I love my work. I know, I know: Sometimes I grouse. But honest: I love my work.
But it can leave my brain feeling like an old sweatsock that's been hit by a Mack truck.
Like today. For the past week, I've had my elbows planted on my desk, reading stacks of books. Stacks of 'em. My elbows are numb and so is my brain.
So: I'm taking a break. Which brings me to my point: How do historians find all those pesky facts? (You know: Those facts that allow us to tell stories.)
As I noted here in another rumination on doing history, historians engage in two kinds of research: Primary and secondary. Most of my work is based on primary sources and if I'm not writing, I'm usually reading those (newspapers, diaries, letters, government reports, legal documents).
Sometime I spend weeks reading nothing but primary sources. But at some point, I have to turn to the secondaries. It's the least favorite part of my job. I just can't get as enthused about secondary sources. But they're necessary --- indeed, fundamental --- to the process.
For example: I'm writing a history of meat in modern America. To do so, I need to know about property law, anti-trust regulation, federal land policies, food legislation, and seventy-five other topics that are not directly related to the main topic of "meat." That's where the secondary sources come in.
Take anti-trust regulation. (Please!) Anti-trust laws play a crucial role in the history of modern American meat processing and distribution. But I'm no legal historian, so to learn about anti-trust, I turn to scholars who specialize in its history. (Bless their geeky hearts.) I've waded through several scholarly books and articles on the topic, trying to get a sense of what happened when (and, with any luck, why).
Now that I've done that, I have the background I need to turn directly to the anti-trust cases themselves. Put another way, I use the secondary sources to ground myself so that the primary sources in a specialized field like the history of law make sense. If I tried to just read the anti-trust rulings on their own, I'd be lost.

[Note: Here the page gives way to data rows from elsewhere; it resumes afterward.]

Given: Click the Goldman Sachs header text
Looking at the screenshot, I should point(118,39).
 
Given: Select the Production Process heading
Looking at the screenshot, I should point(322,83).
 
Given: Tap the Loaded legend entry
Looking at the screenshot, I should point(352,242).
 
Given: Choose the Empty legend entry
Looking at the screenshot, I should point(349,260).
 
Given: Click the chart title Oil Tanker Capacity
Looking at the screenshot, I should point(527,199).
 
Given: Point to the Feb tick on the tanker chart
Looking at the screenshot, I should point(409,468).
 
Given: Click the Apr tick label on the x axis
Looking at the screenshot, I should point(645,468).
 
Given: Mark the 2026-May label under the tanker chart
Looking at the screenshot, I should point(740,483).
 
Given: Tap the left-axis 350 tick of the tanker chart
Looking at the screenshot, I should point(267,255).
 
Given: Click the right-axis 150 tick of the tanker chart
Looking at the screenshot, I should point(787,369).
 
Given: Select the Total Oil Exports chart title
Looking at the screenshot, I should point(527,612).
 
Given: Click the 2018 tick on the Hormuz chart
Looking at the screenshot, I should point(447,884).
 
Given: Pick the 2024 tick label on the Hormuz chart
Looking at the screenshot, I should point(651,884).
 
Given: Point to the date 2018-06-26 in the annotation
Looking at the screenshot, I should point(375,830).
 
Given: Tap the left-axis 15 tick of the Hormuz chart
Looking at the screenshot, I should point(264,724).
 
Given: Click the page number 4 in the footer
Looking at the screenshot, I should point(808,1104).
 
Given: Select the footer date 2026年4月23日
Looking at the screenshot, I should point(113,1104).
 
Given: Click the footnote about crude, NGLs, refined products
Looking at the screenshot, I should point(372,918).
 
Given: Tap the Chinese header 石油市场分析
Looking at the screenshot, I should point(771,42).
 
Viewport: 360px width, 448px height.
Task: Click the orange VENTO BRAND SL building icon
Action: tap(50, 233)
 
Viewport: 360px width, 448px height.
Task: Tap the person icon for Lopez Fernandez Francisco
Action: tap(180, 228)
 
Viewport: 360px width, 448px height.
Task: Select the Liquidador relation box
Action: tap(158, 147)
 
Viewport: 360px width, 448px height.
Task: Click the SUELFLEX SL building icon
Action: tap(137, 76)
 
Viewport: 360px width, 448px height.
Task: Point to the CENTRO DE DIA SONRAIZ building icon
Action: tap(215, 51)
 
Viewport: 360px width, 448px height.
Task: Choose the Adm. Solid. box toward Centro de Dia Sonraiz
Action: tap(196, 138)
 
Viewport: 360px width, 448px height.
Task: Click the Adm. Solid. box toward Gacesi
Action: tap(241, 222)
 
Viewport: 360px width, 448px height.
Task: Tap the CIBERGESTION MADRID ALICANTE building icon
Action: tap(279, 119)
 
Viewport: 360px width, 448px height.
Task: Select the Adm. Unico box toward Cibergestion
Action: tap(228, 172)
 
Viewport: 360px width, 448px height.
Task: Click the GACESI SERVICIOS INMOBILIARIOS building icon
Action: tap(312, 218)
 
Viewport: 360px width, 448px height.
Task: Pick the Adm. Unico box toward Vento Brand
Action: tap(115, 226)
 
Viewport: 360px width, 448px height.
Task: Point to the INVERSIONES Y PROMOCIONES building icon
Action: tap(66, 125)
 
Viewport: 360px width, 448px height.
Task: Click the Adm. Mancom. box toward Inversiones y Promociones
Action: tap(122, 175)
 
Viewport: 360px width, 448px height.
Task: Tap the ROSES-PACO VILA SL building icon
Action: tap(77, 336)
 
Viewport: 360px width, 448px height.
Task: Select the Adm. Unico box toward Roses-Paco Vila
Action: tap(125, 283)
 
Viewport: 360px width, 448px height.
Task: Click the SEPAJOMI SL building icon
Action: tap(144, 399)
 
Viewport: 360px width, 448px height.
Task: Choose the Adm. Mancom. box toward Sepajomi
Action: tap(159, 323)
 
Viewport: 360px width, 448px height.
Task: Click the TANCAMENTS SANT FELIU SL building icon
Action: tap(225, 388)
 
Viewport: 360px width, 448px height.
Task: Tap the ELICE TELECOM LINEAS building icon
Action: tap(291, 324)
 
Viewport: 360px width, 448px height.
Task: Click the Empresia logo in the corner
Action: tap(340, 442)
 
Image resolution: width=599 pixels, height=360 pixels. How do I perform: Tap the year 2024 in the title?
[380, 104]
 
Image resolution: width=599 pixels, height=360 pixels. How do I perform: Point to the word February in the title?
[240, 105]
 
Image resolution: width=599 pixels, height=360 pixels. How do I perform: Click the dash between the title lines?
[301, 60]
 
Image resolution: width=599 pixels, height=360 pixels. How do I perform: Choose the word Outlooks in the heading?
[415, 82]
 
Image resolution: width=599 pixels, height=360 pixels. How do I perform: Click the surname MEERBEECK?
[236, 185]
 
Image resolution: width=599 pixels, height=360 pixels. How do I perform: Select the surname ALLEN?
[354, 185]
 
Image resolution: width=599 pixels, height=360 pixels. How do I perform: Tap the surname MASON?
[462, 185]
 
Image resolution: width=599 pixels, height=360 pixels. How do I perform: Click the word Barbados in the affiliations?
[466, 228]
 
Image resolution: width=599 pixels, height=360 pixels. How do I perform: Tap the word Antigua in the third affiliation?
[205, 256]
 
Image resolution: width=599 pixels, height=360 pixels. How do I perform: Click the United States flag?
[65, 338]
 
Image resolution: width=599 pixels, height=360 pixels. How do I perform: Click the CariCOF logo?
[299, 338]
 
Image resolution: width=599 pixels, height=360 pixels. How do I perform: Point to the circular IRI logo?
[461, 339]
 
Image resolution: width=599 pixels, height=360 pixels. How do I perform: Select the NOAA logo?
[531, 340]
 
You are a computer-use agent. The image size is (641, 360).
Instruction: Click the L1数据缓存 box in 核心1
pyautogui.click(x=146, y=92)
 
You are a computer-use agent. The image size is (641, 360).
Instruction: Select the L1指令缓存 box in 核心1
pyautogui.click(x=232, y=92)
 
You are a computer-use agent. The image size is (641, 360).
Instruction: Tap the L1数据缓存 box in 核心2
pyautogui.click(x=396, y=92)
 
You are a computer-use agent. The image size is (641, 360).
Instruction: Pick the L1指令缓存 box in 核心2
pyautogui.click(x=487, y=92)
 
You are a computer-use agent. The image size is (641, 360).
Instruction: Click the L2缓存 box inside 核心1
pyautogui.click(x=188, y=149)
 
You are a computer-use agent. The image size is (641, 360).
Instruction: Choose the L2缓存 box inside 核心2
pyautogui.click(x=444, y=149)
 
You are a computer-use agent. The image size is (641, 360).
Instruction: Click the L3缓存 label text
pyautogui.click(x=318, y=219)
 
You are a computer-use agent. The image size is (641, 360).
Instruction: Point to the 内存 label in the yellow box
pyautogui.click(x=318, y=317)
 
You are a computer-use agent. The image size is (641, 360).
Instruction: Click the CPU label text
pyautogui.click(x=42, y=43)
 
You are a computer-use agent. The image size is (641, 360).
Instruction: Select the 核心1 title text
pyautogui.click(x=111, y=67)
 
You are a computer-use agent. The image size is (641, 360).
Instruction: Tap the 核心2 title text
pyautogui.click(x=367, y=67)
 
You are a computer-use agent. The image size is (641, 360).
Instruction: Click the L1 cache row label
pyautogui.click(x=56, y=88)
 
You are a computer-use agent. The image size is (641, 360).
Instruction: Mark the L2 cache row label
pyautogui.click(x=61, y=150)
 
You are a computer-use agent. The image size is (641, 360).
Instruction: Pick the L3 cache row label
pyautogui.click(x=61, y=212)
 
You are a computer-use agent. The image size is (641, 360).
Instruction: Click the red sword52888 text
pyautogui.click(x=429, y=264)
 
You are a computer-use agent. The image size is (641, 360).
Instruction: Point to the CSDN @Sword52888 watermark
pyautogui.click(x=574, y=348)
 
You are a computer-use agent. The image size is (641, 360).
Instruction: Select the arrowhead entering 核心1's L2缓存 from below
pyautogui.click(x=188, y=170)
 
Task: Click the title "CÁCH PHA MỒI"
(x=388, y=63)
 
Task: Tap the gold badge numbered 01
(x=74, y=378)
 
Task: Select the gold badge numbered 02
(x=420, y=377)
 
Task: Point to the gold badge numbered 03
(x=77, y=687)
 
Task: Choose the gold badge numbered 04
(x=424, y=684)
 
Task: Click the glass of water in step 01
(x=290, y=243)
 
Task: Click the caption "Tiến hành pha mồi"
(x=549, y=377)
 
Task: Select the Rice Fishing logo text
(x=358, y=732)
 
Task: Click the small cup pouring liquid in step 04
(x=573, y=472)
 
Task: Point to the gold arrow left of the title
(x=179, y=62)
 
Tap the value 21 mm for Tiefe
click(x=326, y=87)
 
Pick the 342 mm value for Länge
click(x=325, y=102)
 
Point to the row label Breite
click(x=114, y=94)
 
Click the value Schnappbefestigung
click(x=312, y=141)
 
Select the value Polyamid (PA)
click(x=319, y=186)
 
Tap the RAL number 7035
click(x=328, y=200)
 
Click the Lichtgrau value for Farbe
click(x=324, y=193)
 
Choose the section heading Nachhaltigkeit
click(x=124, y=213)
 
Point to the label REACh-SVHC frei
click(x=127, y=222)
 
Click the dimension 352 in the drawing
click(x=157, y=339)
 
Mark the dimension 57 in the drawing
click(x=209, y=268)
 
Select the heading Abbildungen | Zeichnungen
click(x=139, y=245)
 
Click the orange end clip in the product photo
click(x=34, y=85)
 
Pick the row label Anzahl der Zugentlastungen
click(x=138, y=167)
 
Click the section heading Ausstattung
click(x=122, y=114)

Once I've got some basic background, however, I'm confident I can make my own judgments about the primary material.
But these mini-crash courses are exhausting. Scholars tend to assume their readers are already experts, so I spend half my time decoding their jargon. (That's especially true of legal and economic historians. Jargon City.)
Anyway, that's what I've been doing for the past ten days: Taking crash courses in law, federal land policy, and changes in cattle ranching in the early twentieth century.
And yes, I know what you're wondering: "How do historians know when to focus on primaries and when to rely on secondaries?" "How do they know what's "tangential" to their topic and what's not?" Good questions! I'll answer them later.